DO NOT take calcium supplements for 24 hours before the test.
You'll be told to remove all metal items from your body, such as jewelry and buckles.
How the Test Will Feel
The scan is painless. You need to remain still during the test.
Why the Test is Performed
Bone mineral density (BMD) tests are used to:
- Diagnose bone loss and osteoporosis
- See how well osteoporosis medicine is working
- Predict your risk of future bone fractures
You should have bone mineral testing or screening if you have an increased risk of osteoporosis. You are more likely to get osteoporosis if you are:
- A woman, age 65 or older
- A man, age 70 or older
Women under age 65 and men ages 50 to 70 are at increased risk of osteoporosis if they:
- Have a broken bone caused by normal activities, such as a fall from standing height or lower (fragility fracture)
- Have rheumatoid arthritis, chronic kidney disease, or eating disorders
- Have early menopause (either from natural causes or surgery)
- History of hormone treatment for prostate cancer or breast cancer
- Have had a significant loss of height due to compression fractures of the back
- Have a strong family history of osteoporosis
- Take corticosteroid medicines (prednisone or methylprednisolone) every day for more than 3 months
- Take thyroid hormone replacement
- Have three or more drinks of alcohol a day on most days
Current practice recommends BMD retesting every 2 years. However, some women may be able to wait a much longer time between their screening tests. Talk to your provider about how often you should be tested.
The results of your test are usually reported as a T-score and Z-score:
- T-score compares your bone density with that of a healthy young women.
- Z-score compares your bone density with that of other people of your age, gender, and race.
With either score, a negative number means you have thinner bones than average. The more negative the number, the higher your risk of a bone fracture.

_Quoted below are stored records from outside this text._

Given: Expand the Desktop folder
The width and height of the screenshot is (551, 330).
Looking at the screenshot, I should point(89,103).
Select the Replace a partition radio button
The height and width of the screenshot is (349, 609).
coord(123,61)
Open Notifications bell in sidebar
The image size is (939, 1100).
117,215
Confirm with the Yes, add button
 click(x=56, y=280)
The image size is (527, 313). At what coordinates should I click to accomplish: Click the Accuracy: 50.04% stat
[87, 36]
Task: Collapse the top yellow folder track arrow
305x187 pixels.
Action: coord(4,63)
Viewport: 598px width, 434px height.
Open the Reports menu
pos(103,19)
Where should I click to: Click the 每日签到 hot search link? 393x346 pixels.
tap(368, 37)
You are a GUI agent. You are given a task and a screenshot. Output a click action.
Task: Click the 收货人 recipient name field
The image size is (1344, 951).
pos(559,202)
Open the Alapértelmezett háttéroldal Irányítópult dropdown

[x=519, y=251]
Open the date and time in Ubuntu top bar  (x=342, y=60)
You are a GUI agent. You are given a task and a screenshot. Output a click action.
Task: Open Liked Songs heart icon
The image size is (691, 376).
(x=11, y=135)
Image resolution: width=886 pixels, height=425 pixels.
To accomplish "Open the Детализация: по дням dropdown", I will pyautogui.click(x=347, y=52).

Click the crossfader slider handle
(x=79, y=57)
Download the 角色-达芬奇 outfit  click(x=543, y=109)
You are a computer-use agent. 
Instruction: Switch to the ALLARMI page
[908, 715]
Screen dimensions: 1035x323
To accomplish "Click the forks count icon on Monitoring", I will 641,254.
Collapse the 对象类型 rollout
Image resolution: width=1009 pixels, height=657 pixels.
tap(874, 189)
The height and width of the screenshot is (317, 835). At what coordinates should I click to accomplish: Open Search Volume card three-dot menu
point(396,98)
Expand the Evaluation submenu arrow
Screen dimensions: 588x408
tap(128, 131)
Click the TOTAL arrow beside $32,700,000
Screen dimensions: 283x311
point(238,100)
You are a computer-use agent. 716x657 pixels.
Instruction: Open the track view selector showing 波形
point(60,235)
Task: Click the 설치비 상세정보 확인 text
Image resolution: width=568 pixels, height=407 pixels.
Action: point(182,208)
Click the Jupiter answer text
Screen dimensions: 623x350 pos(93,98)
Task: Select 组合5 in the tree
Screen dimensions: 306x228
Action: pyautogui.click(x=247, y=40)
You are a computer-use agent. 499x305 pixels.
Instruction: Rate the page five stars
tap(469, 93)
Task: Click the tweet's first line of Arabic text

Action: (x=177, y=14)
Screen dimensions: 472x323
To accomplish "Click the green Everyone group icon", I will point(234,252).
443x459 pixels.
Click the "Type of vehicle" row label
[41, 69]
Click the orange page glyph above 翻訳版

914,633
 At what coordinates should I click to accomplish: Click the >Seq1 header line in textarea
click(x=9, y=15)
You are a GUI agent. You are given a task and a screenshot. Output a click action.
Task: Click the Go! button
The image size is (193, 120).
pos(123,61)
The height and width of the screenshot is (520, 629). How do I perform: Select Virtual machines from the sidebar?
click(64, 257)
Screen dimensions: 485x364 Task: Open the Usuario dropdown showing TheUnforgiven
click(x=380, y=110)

A T-score is within the normal range if it is -1.0 or above.
What Abnormal Results Mean
Bone mineral density testing does not diagnose fractures. Along with other risk factors you may have, it helps predict your risk of having a bone fracture in the future. Your provider will help you understand the results.
If your T-score is:
- Between -1 and -2.5, you may have early bone loss (osteopenia).
- Below -2.5, you likely have osteoporosis.
Treatment recommendation depends on your total fracture risk. This risk can be calculated using the FRAX score. Your provider can tell you more about this. You can also find information about FRAX online.
Bone mineral density uses a slight amount of radiation. Most experts feel that the risk is very low compared with the benefits of finding osteoporosis before you break a bone.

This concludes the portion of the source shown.